# [Problem description]
Beginning with the first line, please repeat the entries exactly and end on the line that contains "Cadastro de influencer (727, 2053)".

------------------------------------------------------------

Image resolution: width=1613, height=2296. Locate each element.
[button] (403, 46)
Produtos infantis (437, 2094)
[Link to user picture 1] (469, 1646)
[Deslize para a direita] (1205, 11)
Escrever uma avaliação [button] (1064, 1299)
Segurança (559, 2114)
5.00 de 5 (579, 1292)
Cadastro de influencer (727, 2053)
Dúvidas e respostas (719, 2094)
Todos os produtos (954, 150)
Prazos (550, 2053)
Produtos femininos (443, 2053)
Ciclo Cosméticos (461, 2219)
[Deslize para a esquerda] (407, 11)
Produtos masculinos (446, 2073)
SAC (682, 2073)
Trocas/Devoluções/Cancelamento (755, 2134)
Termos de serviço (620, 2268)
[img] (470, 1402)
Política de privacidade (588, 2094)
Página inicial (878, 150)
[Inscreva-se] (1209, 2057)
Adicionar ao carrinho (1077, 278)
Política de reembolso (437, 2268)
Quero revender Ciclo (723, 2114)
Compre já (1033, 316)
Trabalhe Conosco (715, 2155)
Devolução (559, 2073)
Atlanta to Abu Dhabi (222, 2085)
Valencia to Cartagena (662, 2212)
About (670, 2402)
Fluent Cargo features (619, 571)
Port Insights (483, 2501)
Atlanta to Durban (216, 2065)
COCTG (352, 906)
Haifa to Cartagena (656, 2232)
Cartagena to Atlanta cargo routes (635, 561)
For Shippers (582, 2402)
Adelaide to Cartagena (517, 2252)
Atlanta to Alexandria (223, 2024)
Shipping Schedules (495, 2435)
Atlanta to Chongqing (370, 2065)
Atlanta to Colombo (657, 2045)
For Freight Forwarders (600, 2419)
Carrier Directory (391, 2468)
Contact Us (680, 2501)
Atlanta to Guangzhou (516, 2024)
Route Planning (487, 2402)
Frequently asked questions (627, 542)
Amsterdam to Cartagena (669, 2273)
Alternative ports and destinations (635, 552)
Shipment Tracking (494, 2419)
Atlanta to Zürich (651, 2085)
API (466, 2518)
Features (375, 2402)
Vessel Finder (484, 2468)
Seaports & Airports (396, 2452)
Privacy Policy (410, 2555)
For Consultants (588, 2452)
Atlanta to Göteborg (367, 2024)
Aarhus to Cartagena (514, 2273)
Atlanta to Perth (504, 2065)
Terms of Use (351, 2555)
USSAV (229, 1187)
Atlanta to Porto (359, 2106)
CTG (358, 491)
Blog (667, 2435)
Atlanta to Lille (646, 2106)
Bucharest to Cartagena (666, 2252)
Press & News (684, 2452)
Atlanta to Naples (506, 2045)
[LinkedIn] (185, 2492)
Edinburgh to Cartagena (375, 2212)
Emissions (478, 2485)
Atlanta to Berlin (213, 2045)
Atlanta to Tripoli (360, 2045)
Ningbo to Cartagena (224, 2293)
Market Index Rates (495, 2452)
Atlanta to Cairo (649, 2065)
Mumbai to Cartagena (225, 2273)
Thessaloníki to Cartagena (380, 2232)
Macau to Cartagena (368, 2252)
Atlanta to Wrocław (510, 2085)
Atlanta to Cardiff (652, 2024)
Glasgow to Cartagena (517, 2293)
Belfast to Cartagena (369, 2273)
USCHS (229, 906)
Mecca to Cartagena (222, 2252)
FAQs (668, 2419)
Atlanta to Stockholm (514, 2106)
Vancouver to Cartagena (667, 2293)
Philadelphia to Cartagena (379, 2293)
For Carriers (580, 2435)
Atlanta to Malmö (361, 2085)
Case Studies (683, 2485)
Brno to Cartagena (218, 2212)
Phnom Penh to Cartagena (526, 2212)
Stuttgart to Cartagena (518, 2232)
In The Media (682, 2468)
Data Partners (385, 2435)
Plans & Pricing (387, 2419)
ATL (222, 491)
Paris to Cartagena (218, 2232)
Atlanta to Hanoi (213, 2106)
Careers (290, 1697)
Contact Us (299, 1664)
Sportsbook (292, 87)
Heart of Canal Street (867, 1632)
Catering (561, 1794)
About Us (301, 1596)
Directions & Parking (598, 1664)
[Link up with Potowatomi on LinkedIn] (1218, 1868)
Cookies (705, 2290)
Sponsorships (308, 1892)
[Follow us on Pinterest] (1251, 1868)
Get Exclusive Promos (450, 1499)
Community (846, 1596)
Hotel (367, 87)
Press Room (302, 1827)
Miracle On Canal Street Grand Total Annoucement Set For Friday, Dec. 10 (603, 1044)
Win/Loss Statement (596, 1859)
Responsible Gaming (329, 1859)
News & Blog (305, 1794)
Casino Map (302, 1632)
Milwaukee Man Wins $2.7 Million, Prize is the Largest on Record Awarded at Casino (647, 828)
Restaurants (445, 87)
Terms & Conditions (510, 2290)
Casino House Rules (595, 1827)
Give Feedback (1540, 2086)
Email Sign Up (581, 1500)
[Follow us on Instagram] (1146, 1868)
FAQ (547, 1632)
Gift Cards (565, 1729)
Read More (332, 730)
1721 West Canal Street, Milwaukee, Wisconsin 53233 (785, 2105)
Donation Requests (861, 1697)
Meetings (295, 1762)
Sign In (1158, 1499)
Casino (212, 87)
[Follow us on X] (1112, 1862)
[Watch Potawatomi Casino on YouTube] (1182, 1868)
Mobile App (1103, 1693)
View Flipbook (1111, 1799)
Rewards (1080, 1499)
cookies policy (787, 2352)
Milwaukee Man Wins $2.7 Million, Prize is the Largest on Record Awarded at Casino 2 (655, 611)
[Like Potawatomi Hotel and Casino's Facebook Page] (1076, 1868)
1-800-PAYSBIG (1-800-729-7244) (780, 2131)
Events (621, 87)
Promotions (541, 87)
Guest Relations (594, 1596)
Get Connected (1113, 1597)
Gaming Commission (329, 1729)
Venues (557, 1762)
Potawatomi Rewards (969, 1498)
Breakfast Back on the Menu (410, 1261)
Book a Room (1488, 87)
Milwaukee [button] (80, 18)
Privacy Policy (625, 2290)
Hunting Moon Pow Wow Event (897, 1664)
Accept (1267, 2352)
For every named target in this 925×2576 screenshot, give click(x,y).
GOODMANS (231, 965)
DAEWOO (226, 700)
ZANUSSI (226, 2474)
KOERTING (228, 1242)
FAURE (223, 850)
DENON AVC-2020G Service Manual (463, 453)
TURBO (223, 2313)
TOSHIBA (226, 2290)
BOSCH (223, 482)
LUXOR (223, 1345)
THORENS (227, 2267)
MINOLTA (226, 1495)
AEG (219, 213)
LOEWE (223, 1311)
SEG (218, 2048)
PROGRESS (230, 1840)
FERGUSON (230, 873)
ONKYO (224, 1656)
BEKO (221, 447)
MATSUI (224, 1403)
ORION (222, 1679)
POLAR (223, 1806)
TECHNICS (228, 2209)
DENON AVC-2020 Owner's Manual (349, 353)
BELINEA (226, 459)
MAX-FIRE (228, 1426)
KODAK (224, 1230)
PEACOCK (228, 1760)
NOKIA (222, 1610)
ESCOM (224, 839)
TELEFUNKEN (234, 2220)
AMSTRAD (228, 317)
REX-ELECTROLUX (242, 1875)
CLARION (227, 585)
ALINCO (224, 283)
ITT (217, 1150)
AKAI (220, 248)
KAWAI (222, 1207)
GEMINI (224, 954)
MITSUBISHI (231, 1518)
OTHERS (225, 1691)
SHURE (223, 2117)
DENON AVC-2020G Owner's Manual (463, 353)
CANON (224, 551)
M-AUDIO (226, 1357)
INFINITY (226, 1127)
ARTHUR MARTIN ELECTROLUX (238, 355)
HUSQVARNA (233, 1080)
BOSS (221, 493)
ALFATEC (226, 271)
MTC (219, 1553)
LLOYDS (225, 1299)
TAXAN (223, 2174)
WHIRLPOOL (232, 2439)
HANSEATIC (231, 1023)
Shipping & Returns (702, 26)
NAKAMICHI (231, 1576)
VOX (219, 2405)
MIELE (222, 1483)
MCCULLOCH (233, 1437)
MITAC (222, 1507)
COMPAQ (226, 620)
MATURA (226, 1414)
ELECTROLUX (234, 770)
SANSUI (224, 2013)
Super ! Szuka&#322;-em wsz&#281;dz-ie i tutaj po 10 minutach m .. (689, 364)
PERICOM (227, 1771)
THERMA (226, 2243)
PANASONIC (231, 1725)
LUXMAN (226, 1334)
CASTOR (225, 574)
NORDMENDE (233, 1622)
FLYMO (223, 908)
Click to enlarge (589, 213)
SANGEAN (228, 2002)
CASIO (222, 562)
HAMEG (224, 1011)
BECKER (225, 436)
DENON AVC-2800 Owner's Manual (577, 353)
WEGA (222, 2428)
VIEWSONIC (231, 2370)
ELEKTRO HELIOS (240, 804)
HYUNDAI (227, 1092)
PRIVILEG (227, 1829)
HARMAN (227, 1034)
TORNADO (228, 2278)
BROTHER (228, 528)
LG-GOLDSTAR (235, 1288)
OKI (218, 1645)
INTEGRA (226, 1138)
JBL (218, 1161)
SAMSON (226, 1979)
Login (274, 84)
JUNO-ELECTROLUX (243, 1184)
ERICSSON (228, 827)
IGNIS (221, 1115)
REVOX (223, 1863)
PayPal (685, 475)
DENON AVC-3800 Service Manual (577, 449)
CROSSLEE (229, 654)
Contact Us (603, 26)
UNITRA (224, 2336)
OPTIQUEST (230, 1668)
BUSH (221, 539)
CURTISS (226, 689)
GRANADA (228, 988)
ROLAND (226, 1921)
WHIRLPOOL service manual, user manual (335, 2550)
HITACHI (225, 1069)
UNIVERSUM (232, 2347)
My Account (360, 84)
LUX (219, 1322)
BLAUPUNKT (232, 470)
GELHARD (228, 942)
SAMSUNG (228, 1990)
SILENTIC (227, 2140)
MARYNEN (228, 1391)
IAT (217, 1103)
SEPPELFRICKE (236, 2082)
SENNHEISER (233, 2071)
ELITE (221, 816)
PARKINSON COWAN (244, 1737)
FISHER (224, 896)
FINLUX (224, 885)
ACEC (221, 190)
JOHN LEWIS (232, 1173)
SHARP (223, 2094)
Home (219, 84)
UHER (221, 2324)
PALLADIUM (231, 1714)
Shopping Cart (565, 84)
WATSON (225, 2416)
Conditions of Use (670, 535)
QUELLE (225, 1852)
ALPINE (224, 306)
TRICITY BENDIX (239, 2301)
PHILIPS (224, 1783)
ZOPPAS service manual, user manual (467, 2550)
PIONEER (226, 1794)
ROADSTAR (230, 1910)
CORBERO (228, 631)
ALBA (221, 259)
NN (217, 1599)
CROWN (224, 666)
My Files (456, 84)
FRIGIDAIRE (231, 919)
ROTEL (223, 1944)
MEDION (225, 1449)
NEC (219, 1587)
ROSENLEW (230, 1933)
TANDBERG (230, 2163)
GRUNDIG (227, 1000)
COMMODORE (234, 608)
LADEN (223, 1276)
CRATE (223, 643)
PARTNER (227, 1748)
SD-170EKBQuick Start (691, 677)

------------------------------------------------------------

# [Output for this task]
Image resolution: width=1613, height=2296. Locate each element.
[button] (403, 46)
Produtos infantis (437, 2094)
[Link to user picture 1] (469, 1646)
[Deslize para a direita] (1205, 11)
Escrever uma avaliação [button] (1064, 1299)
Segurança (559, 2114)
5.00 de 5 (579, 1292)
Cadastro de influencer (727, 2053)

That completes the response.